G2H

**Name of the Vulnerable Software and Affected Versions** Spring Boot versions prior to 4.0.3 Spring Boot versions prior to 3.5.11 Spring Boot versions prior to 3.4.15 **Description** Spring Boot applications utilizing the Actuator feature may be susceptible to an authentication bypass issue. This occurs when an application endpoint requiring authentication is defined under a specific path that is already configured for an additional Health Group path. The issue allows bypassing the intended authentication mechanisms for certain endpoints. **Recommendations** Update Spring Boot to version 4.0.3 or later. Update Spring Boot to version 3.5.11 or later. Update Spring Boot to version 3.4.15 or later.

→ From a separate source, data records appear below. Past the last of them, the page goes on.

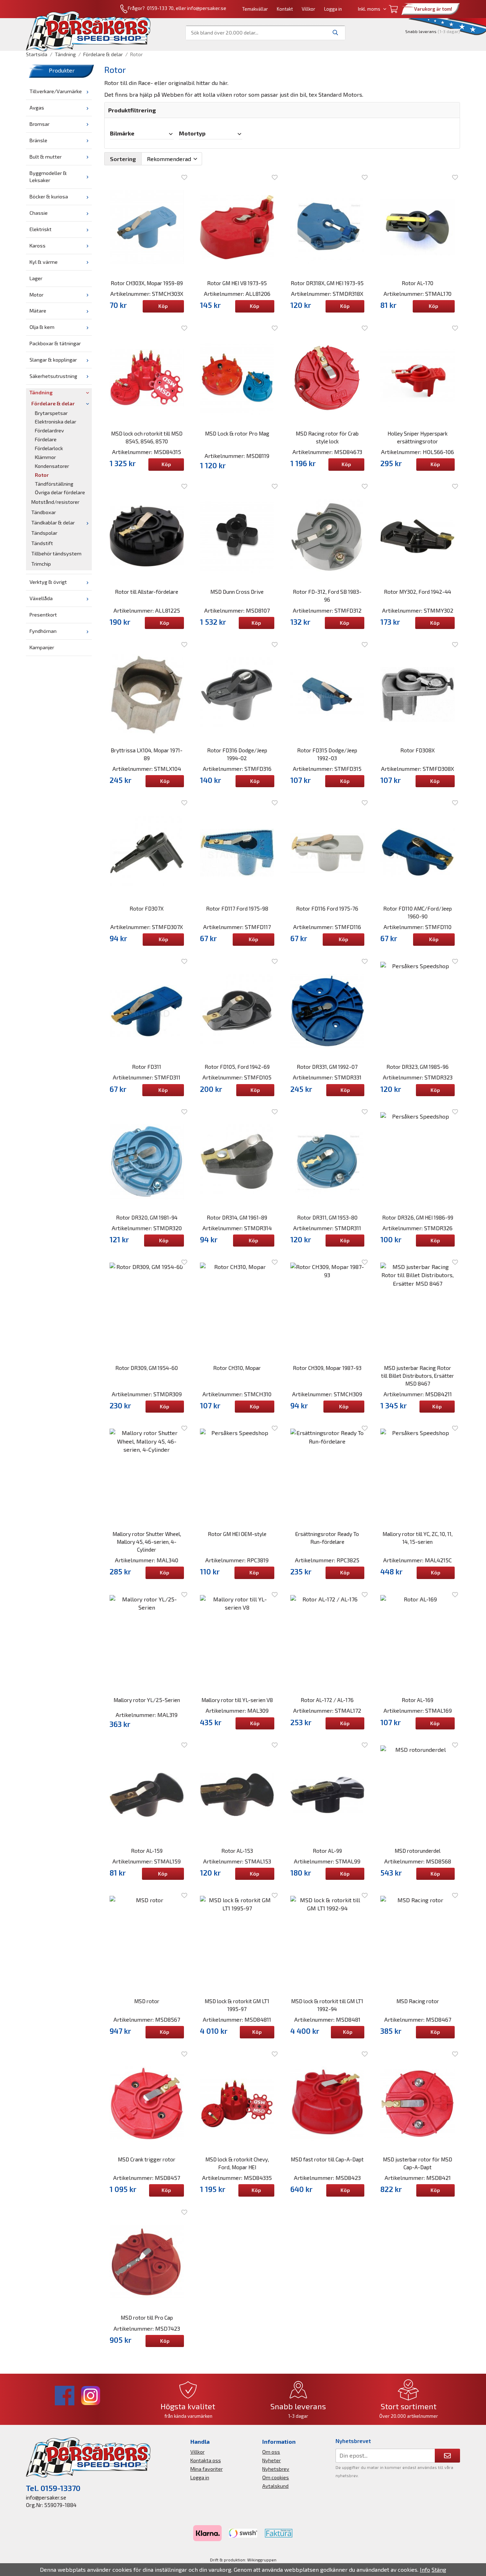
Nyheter (271, 2460)
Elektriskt (41, 229)
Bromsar (39, 124)
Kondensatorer (52, 466)
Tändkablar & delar (53, 522)
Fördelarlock (49, 448)
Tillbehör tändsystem (56, 553)
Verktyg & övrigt (48, 582)
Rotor (42, 475)
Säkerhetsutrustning (53, 376)
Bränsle (38, 140)
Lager (36, 278)
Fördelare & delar (53, 403)
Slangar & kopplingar (53, 360)
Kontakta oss (205, 2460)
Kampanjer (42, 647)
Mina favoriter (206, 2469)
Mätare (38, 311)
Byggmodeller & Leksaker (48, 176)
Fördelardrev (49, 430)
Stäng (439, 2569)
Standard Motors (339, 94)
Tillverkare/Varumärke (56, 91)
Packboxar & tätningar (55, 343)
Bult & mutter (46, 157)
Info (425, 2569)
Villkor (308, 9)
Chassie (39, 213)
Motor (36, 295)
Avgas (37, 108)
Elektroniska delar (55, 421)
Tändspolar (44, 533)
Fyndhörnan (43, 631)
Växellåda (41, 598)
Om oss (271, 2452)
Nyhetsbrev (275, 2469)
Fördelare (46, 439)
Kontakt (285, 9)
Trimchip (41, 564)
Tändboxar (43, 512)
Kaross (38, 245)
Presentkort (43, 615)
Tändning (41, 392)
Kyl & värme (44, 262)
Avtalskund (275, 2486)
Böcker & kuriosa (49, 196)
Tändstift (42, 543)
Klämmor (45, 457)
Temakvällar (255, 9)
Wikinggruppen (261, 2560)
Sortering (123, 158)
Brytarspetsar (51, 413)
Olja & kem (42, 327)
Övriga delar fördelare (60, 492)
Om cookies (275, 2477)
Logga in (333, 9)
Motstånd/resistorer (55, 502)
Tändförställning (54, 484)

**Name of the Vulnerable Software and Affected Versions** Spring Security versions 4.0.0 through 4.0.3 Spring Security versions 3.5.0 through 3.5.11 Spring Security versions 3.4.0 through 3.4.14 Spring Security versions 3.3.0 through 3.3.17 Spring Security versions 2.7.0 through 2.7.31 **Description** Spring Boot applications utilizing Actuator may experience an authentication bypass issue when an application endpoint requiring authentication is configured under the path used by CloudFoundry Actuator endpoints. This allows unauthorized access to protected resources. **Recommendations** Spring Security versions 4.0.0 through 4.0.3 should be updated. Spring Security versions 3.5.0 through 3.5.11 should be updated. Spring Security versions 3.4.0 through 3.4.14 should be updated. Spring Security versions 3.3.0 through 3.3.17 should be updated. Spring Security versions 2.7.0 through 2.7.31 should be updated.

Name of the Vulnerable Software and Affected Versions Spring Foundation versions 5.3.0 through 5.3.46 Spring Foundation versions 6.1.0 through 6.1.25 Spring Foundation versions 6.2.0 through 6.2.16 Spring Foundation versions 7.0.0 through 7.0.5 Description Spring MVC and WebFlux applications are susceptible to stream corruption when utilizing Server-Sent Events (SSE). This issue impacts applications using Spring Foundation. Recommendations Update to a version beyond 5.3.46 Update to a version beyond 6.1.25 Update to a version beyond 6.2.16 Update to a version beyond 7.0.5

**Name of the Vulnerable Software and Affected Versions** Spring Framework versions 7.0.0 through 7.0.5 Spring Framework versions 6.2.0 through 6.2.16 Spring Framework versions 6.1.0 through 6.1.25 Spring Framework versions 5.3.0 through 5.3.46 **Description** The use of Java scripting engine enabled template views, such as JRuby or Jython, in Spring MVC and Spring WebFlux applications can lead to the disclosure of content from files located outside of the intended, configured directories for script template views. **Recommendations** Update Spring Framework to a version later than 7.0.5. Update Spring Framework to a version later than 6.2.16. Update Spring Framework to a version later than 6.1.25. Update Spring Framework to a version later than 5.3.46.